2011-04-01-altan-immigratiI fatti hanno la testa dura e non hanno appartenenza politica: i dati dell’ultimo rapporto sull’immigrazione realizzato dalla Provincia di Mantova delineano una situazione complessa, ma ben diversa dai proclami di “invasione” che i soliti ciarlatani della politica lanciano da mesi per raccattare due voti e diffondere la guerra tra poveri.

Il primo dato che colpisce è la diminuzione del numero complessivo dei migranti e, insieme ad esso, il numero di coloro che si trovano in condizione di clandestinità.
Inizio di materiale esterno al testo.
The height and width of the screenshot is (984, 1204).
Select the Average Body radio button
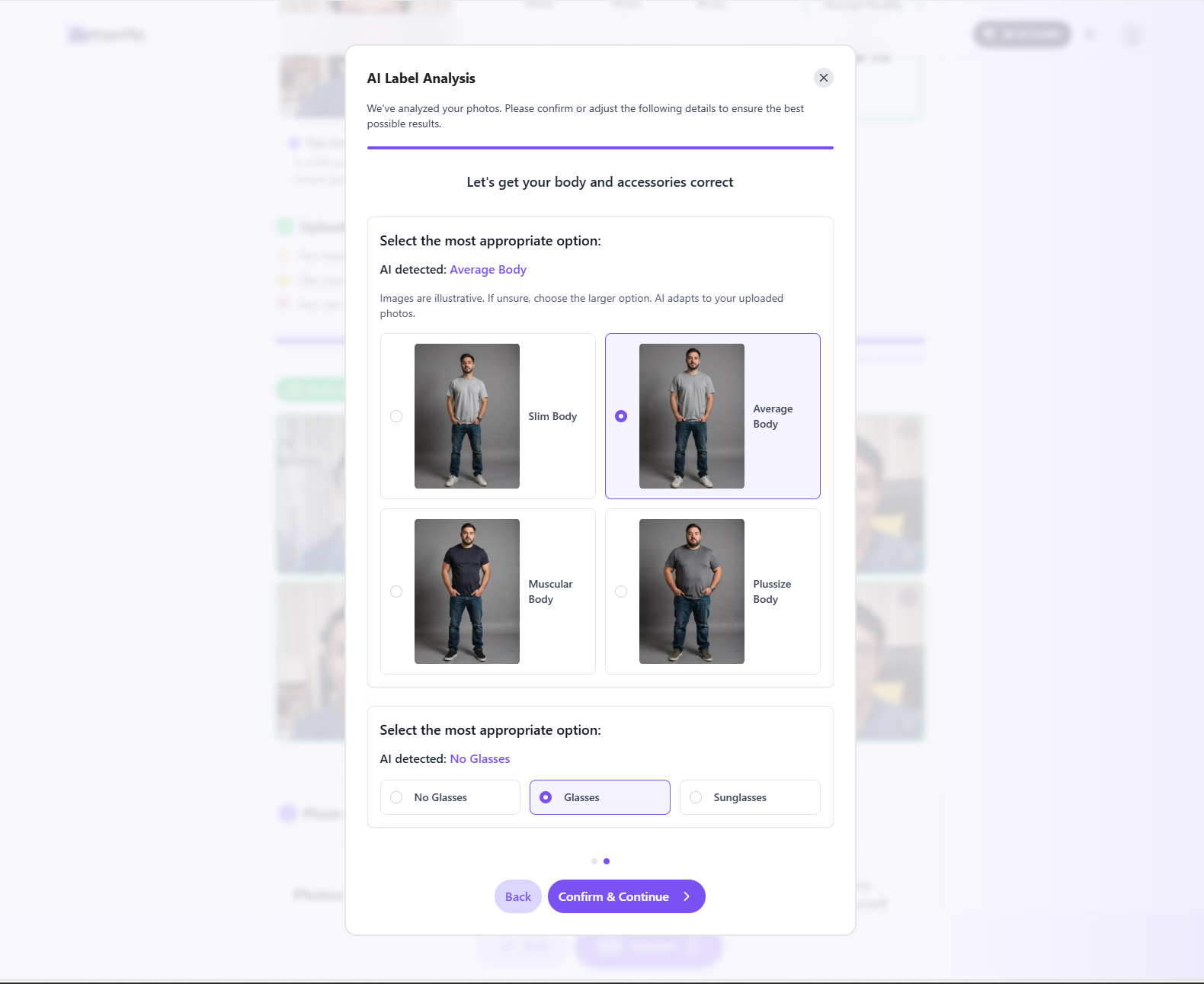point(621,416)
Facendo i conti c’è chi si basa sulla irregolarità dello 0,9% della popolazione totale per portare avanti la propria campagna elettorale.
L’82% degli stranieri sul territorio mantovano ha un lavoro: come per i lavoratori italiani, la crisi economica e le pessime riforme hanno portato ad una forte precarizzazione dei rapporti di lavoro che ha squalificato anche i migliori contratti a tempo indeterminato.
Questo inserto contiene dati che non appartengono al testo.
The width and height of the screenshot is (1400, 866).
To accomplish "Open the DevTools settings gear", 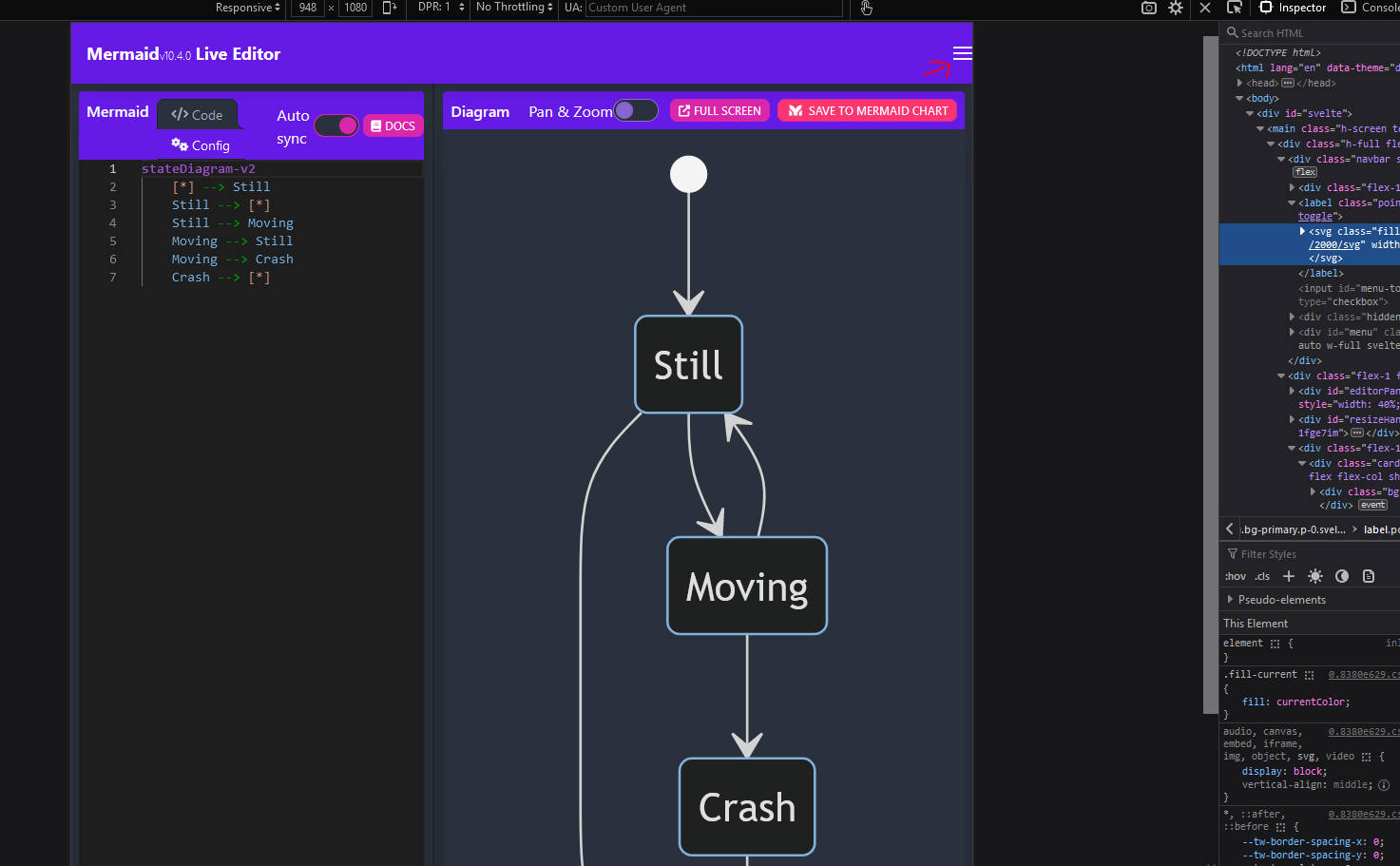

Pochi giorni fa siamo tornati pubblicamente sul tema casa: riteniamo folle voler fare divisioni tra chi ha diritto o meno ad una casa proprio quando ci sono migliaia di case sfitte sul mercato e centinaia di alloggi pubblici da riqualificare per rispondere all’emergenza abitativa. Il rapporto provinciale informa inoltre che è in aumento l’acquisto di una casa di proprietà da parte di nuclei famigliari immigrati e diminuisce drasticamente il fenomeno del famoso “vivono in 10 in una casa” .
Per chi, infine, blatera continuamente di “invasione islamica” deve essere sconcertante il fatto che il grosso provenga dall’Est-Europa o dal continente asiatico e che solo 4 su 10 degli immigrati sul territorio mantovano sia di religione musulmana.

In questo panorama sociale non mancano di certo problemi oggettivi legati all’inclusione e, per chi rimane ai margini, l’avvicinamento al mondo della criminalità, causati anche da una gestione politica improvvisata e spesso ideologica del fenomeno. Quello che è chiaro è che queste problematiche non si risolveranno certo dall’oggi al domani o con facili slogan.

Per questo, insieme alla crisi, dobbiamo combattere anche chi alimenta la guerra tra poveri: ogni giorno politici da strapazzo indicano dei “nemici” da combattere, mentre da dietro banchieri, grandi imprenditori e speculatori ci scippano soldi, lavoro, sanità, istruzione, ambiente e la nostra stessa dignità senza guardare al colore della pelle. Ci sono lingue, storie e provenienze diverse, ma ci ritroviamo tutte e tutti nella stessa condizione. Oggi non ci servono proclami di odio, ma la volontà politica di unirsi per costruire una società più giusta e solidale, dove le risorse vengono utilizzate per garantire una vita dignitosa a tutti e non per speculazioni e tangenti.